Expression of tung tree diacylglycerol acyltransferase 1 in E. coli

Authors: Cao, Heping; Chapital, Dorselyn; Shockey, Jay; Klasson, K Thomas

Submitted to: BMC Biotechnology
Publication Type: Peer Reviewed Journal
Publication Acceptance Date: 7/11/2011
Publication Date: 7/11/2011
Citation: Cao, H., Chapital, D.C., Shockey, J.M., Klasson, K.T. 2011. Expression of tung tree diacylglycerol acyltransferase 1 in E. coli. BMC Biotechnology. 11:73 (13 pages).

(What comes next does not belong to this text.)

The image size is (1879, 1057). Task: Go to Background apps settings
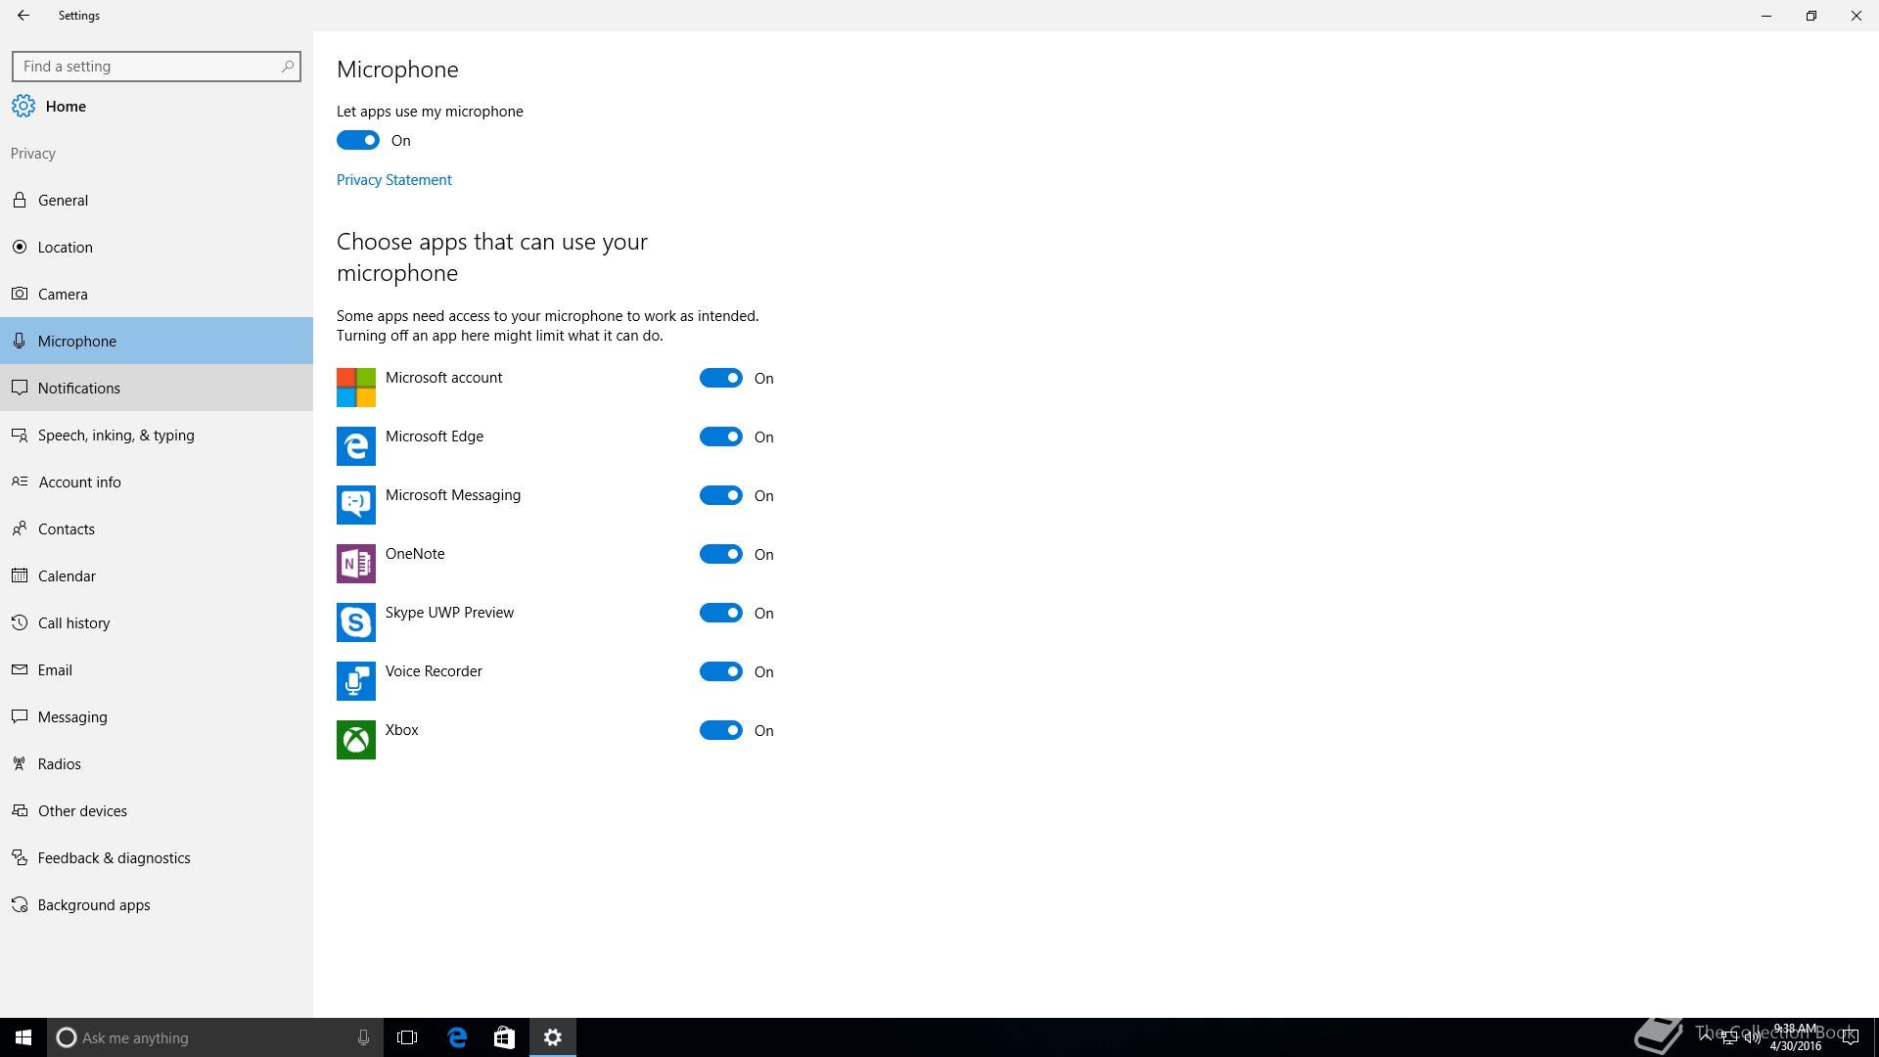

Interpretive Summary: The genetic sequences of many organisms have been uncovered for years, but the functions of many individual genes are poorly understood. One of the major challenges in today’s research is to understand the biological functions of proteins coded for by the genes. Unfortunately, it has been difficult to learn the functions of many proteins because they occur in extremely low-abundance in the original organisms. Bioengineered proteins can be used as an alternative source to native proteins. Biotechnology methods can help to produce large quantities of proteins for studying proteins and producing antibodies and pharmaceutical reagents. Diacylglycerol acyltransferases (DGATs) are proteins that control the amounts of fats and oils in plants, animals, and human. Plants deficient in DGATs accumulate less oil, but more enzymes in transgenic plants increase oils in the seeds. The genetic knockout animals accumulate less fat and resist diet-induced obesity. Thus, DGAT proteins are potential targets for producing more useful oils and alleviating obesity and related health problems. The technical challenge is that DGAT enzymes are difficult to produce because they are integral membrane proteins in the cells. This study established a procedure for the first time to produce the complete DGAT1 protein from any species using a bacterial expression system. The ability to express the complete form of this important enzyme will help to raise antibodies and study the functions of the protein. Eventually, we can understand how plants make oils better. The new knowledge gained will assist to create new oilseed crops that produce oils with value-added properties.

Technical Abstract: Diacylglycerol acyltransferases (DGATs) catalyze the last step of triacylglycerol (TAG) biosynthesis in eukaryotic organisms. DGAT isoforms have nonredundant functions in TAG biosynthesis in species such as tung tree (Vernicia fordii) which contains 80% high-value eleostearic acid in its seed oils. DGATs are integral membrane proteins and difficult to express and purify. The objective of this study was to express full-length tung DGAT1 in E. coli. Previously, only the N-terminal regions of DGAT1 from Brassica napus and mice had been expressed. An expression plasmid containing the open reading frame for tung DGAT1 fused to maltose binding protein and poly-histidine affinity tags was constructed and expressed in E. coli BL21(DE3). Immunoblotting showed that the recombinant DGAT1 was expressed, but mostly targeted to the membranes and insoluble fractions. Extensive degradation also occurred. Nonetheless, the fusion protein was partially purified from the soluble fraction by Ni-NTA and amylose resin affinity chromatography. Multiple proteins co-purified with DGAT1 fusion protein. These fractions appeared yellow in color and contained fatty acids. The recombinant DGAT1 was solubilized from the insoluble fraction by seven detergents and urea, with SDS and Triton X-100 being the most effective detergents. The solubilized recombinant DGAT1 was partially purified by Ni-NTA affinity chromatography. This study reports the first procedure for expressing full-length DGAT1 from any species using a bacterial expression system.